**TEXT PASSAGE**
[Begin]

George W. Bush led his Secretary of State astray. Colin Powell addressed the United Nations with what Bush and Vice President Cheney knew was not "solid" intelligence. The Commander prompted his Cabinet to lie to Congress. The President's pal and Attorney General told a nation the Rules of the Geneva Convention are quaint. Our leader authorized torture. He trolled telephones. President Bush took us to the airport and asked us to take our shoes off. He read our library records and convinced us there was reason to forfeit our rights. The President of the United States played on our fears and we accepted his truths. Americans became apathetic and perhaps pathetic.
However, just as in years past, when an unpopular war was sold to the American public, when a threat [then communism, now terrorism] loomed large in the minds of those told to fear the youth responded, Morton High School's young scholars decided they must speak out. They entered the dining hall, a nook in the cranny of a huge building, a place where pupils often feel, or felt able to break from bureaucracy. For students, the canteen is considered a safety zone. Every high school has one, a place where pupils can relax, chat, gather, and forget the fears that flank them in the halls, and stalls of academia.
Yet, on this day, November first, All Saints Day, and a national day of peace, the lunchroom furnished no refuge. Apprehensive Administrators swooped down on the young scholars as they exercised their democratic right to free speech. Frightened school officials did just as a petrified President had done. Under the guise of informed authority, the Superintendent and Principal imposed retaliatory measures.
As is often true in a climate of fear, the terrified meet the terrified, and the trouble begins. When filled with fear a person in a powerful position does not wish to show his or her weakness. Thus, they adopt a punitive posture to appear in control; George W. Bush, Superintendent Ben Nowakowski , you decide.
The Berwyn School District bureaucrats selectively singled two-dozen students for expulsion. [Might these individuals be as those sent to Guantanamo Bay Prison, or off to Egypt, Yemen, Saudi Arabia and other countries with poor human rights records, for interrogation.] Morton West, Morton High School District 201 Superintendent Nowakowski told parents, pupils involved in the protest that are seventeen years or older would also face police charges. [Ah, those of a certain age may be as the persons of Middle Eastern descent. People in power think it just to profile agitators.] High achievers, athletes, and those whose parent are well connected were exempt from the more severe penalties. [Frequent fliers, white businessmen, and little old ladies . . .perhaps these persons are above reproach.] Indeed, school officials telephoned many prominent Moms and Dads and warned them. Take your child home. Be sure your son or daughter returns to class. Cease or dismiss.

[End]

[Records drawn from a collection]
[Begin]

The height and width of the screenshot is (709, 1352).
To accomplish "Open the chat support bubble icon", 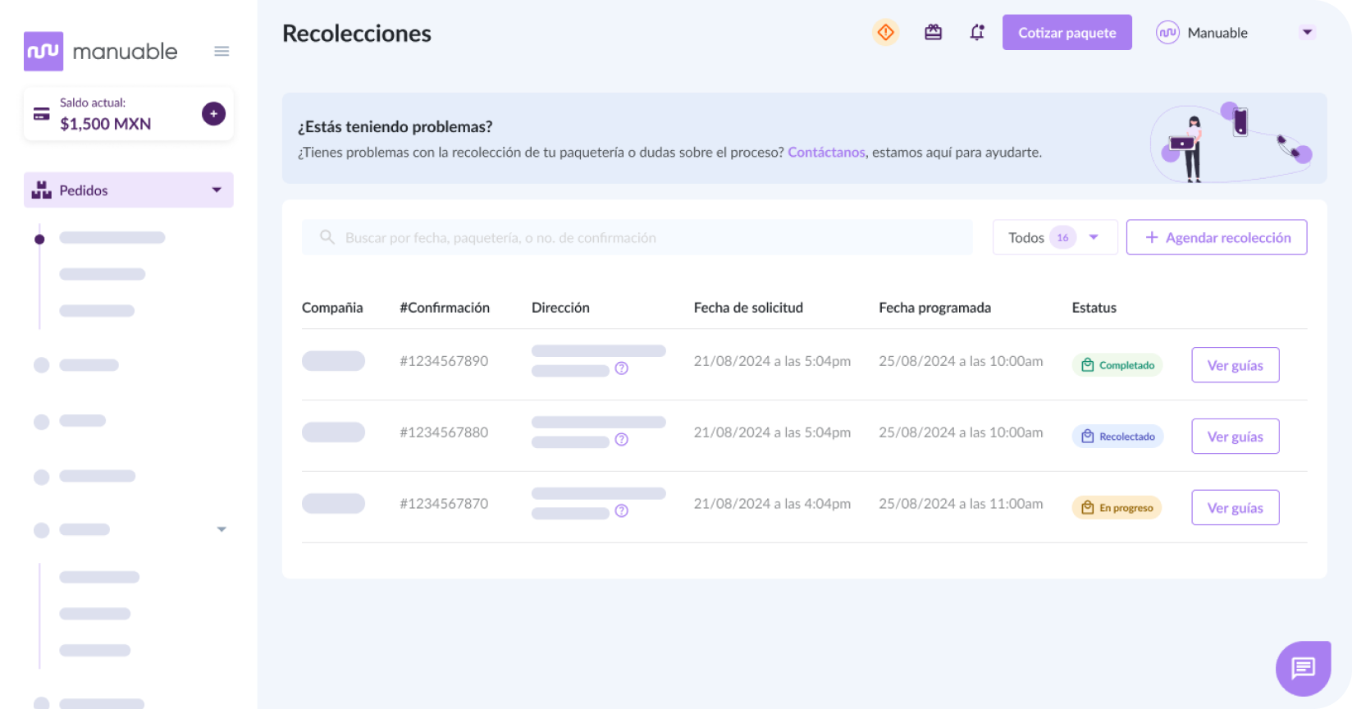I will click(1303, 668).
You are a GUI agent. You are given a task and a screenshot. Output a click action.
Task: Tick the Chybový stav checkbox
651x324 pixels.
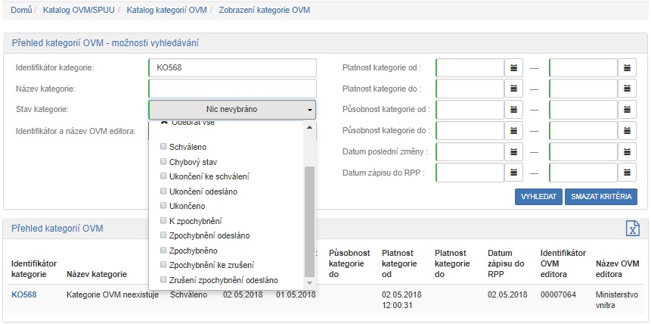(x=164, y=161)
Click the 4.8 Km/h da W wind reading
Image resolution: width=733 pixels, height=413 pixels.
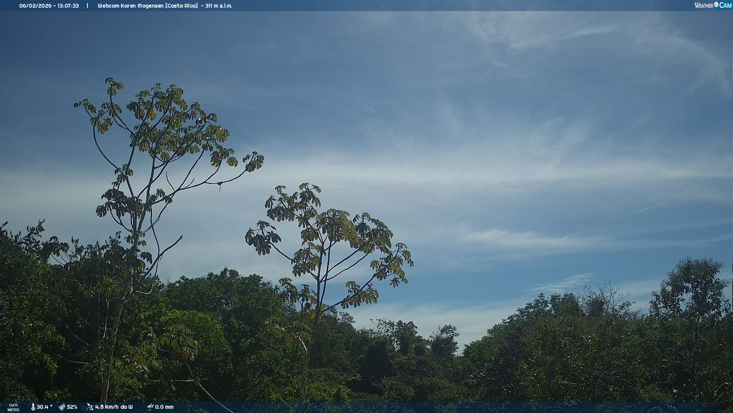click(x=114, y=407)
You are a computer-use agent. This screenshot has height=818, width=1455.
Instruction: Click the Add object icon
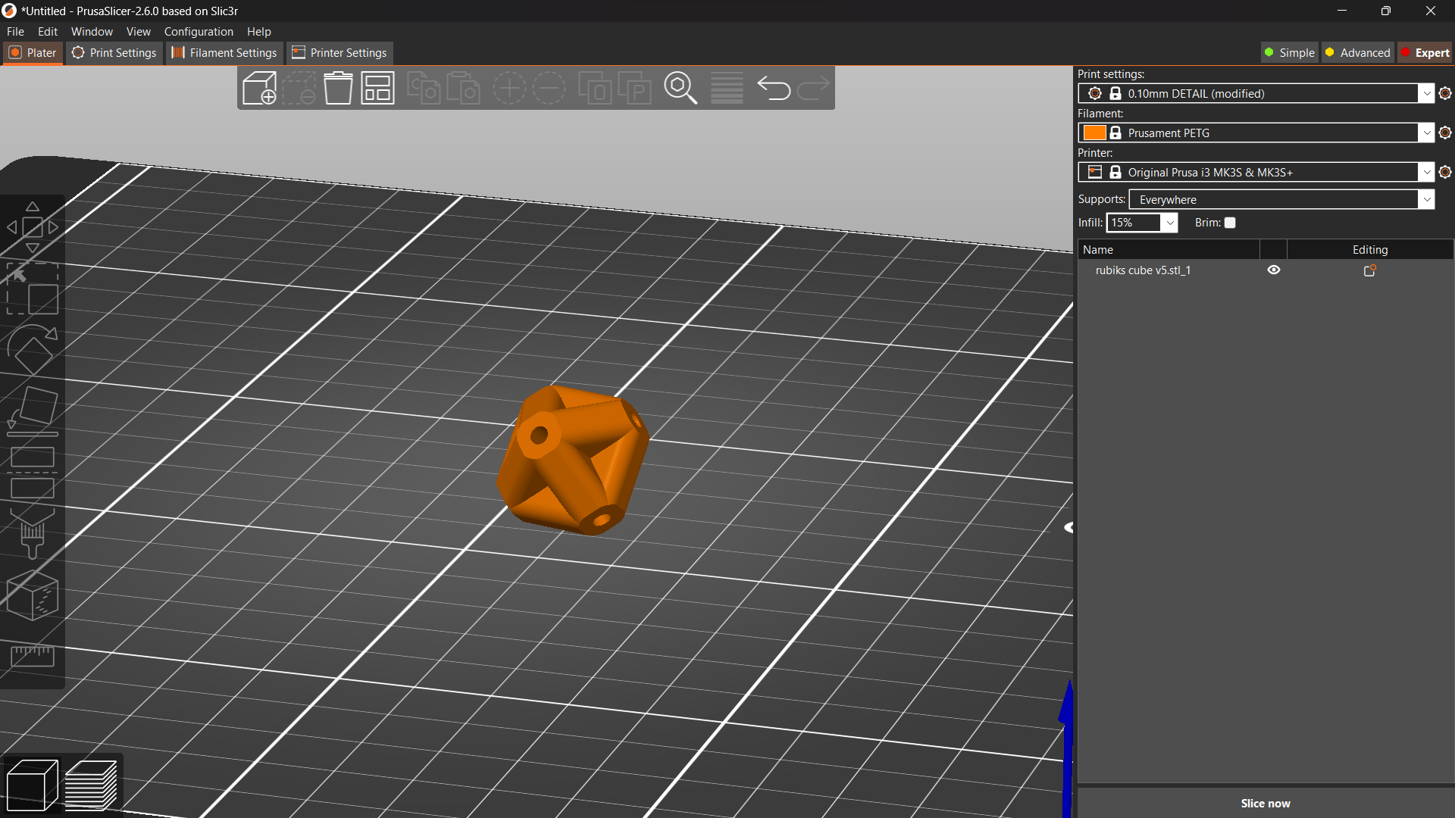pos(259,88)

[End]

**WHAT YOU SHOULD DO**
Carry on the essay about the Morton High School student protest, picking up right after its last sentence. None of the data is needed here.

**ANSWER TO THIS EXERCISE**
The injustice was obvious; even mothers and fathers were distressed. Parents questioned School Board members and Administrators. They asked, what have we as a people become when we suppress speech, suspend dialogue, and arrest those that assemble, and petition the government for a redress of grievances. Perhaps, after all these years of war and Weapons of Mass Destruction that never were, the adults realize they too must question authority.
Parents and students say that penalties were too harsh -- and unfairly dispensed -- for some of those involved in the protest. More than a dozen parents at the meeting in the Morton East auditorium told the board that students who play varsity athletics or have a high grade point average were given less stringent penalties.Maniotis said her daughter Barbara, a junior at the high school, participated in the protest but was given a 5-day suspension and does not face expulsion because she is an honor student with a 4.5 GPA. Other students received 10-day suspensions with the possibility of expulsion.
"She did the same thing they did," Maniotis said. "This entire incident is outrageous. The school missed out on a wonderful teachable moment. Instead, they cracked down on them right away and turned it into a punitive situation."
Parents have said they want their children reinstated and the penalties removed from their records.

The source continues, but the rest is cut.